Omdat het toch allemaal niet meer uitmaakt, laat Lodewijk zich willoos meedrijven met wat toevallig op zijn pad komt. Hij gaat met een meisje dat hij afstotelijk vindt en – minder uit idealisme dan uit haat tegen Nederland – laat hij zich in met het oprichten van een nieuwe politieke partij.

Dit deel van de roman is visionair à la 1984 van Orwell, omdat wat toen buitenissig was, nu normaal is geworden:

Eerste programmapunt: zodra wij de meerderheid in de Kamer hebben, laten we een wet aannemen om de Nederlandse soevereiniteit op te heffen en de Nederlandse Staat te liquideren. (…)
Ons leger wordt een onderdeel van het Europese leger. De Europese bevelhebber bepaalt wat wij ermee moeten doen, hoe groot het zal moeten zijn, enzovoorts. Het Nederlandse volk mag daar niets meer over te beslissen hebben. (…)
Waarom zouden de Nederlanders het niet slikken? Wat hebben ze niet allemaal geslikt? Als ze maar moeten, dan slikken ze alles! (…) Als ze maar genoeg te eten hebben, als je maar niet aan hun centen komt!

De muffigheid van Nederland en de Nederlanders wordt haarscherp weergegeven in de dialogen. Net als in De Avonden zonder genade, maar met oog voor de tragiek. Het schuurt. Bijvoorbeeld als hij na jaren met lood in de schoenen toch zijn ouders weer bezoekt. In gedachten had hij zijn vader al hatelijke opmerkingen horen afvuren, maar als hij er dan eindelijk is, krijgt hij zelfs een borrel ingeschonken. Vaders snor is wit geworden. ‘Het zijn oude mensen. Doodgewone oude mensen.’
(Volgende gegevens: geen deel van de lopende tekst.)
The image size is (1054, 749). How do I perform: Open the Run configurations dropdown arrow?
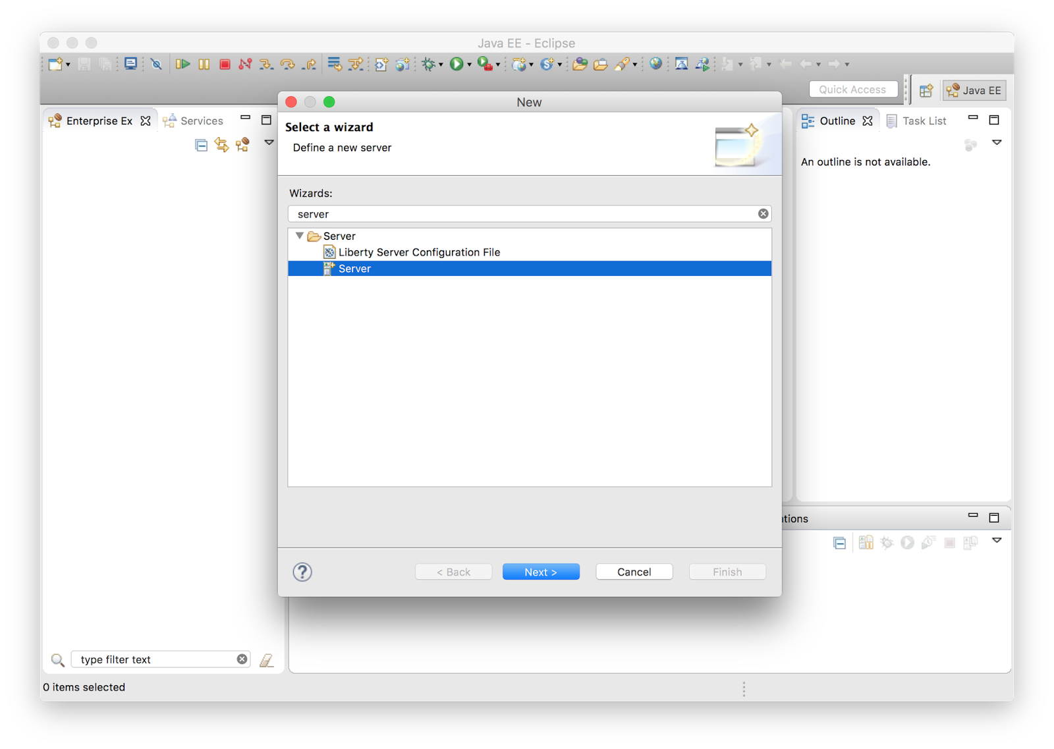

Met deze derde roman vestigde Hermans in 1951 definitief zijn naam als een van de grootste schrijvers van zijn tijd. Zijn bekendheid werd flink geholpen door het proces dat de staat tegen hem aanspande wegens belediging van rooms-katholieken vanwege deze passage, die al vóór het uitkomen van het boek werd gepubliceerd in een literair tijdschrift:

Ik spuw op de heleboel, op jullie, op Soekarno, op de Koningin, op alles. Ik schijt erop, ik schijt op de katholieken! Dat is het meest schunnige, belazerde, onderkruiperige, besodemieterde deel van ons volk! Maar die naaien er op los! Die planten zich voort! Als konijnen, ratten, vlooien, luizen. Die emigreren niet! Die blijven wel zitten in Brabant en Limburg met puisten op hun wangen en rotte kiezen van het ouwels vreten! 

Deze tirade werd uitgesproken door een fictief personage in de roman en het lijkt (zeker achteraf) logisch dat er vrijspraak volgde, ook in hoger beroep. Maar de toon was gezet en de naam van Willem Frederik Hermans was gevestigd. Het hele strafproces bevestigde eigenlijk het beeld van Nederland in die dagen, dat Hermans juist had geschetst in zijn boek.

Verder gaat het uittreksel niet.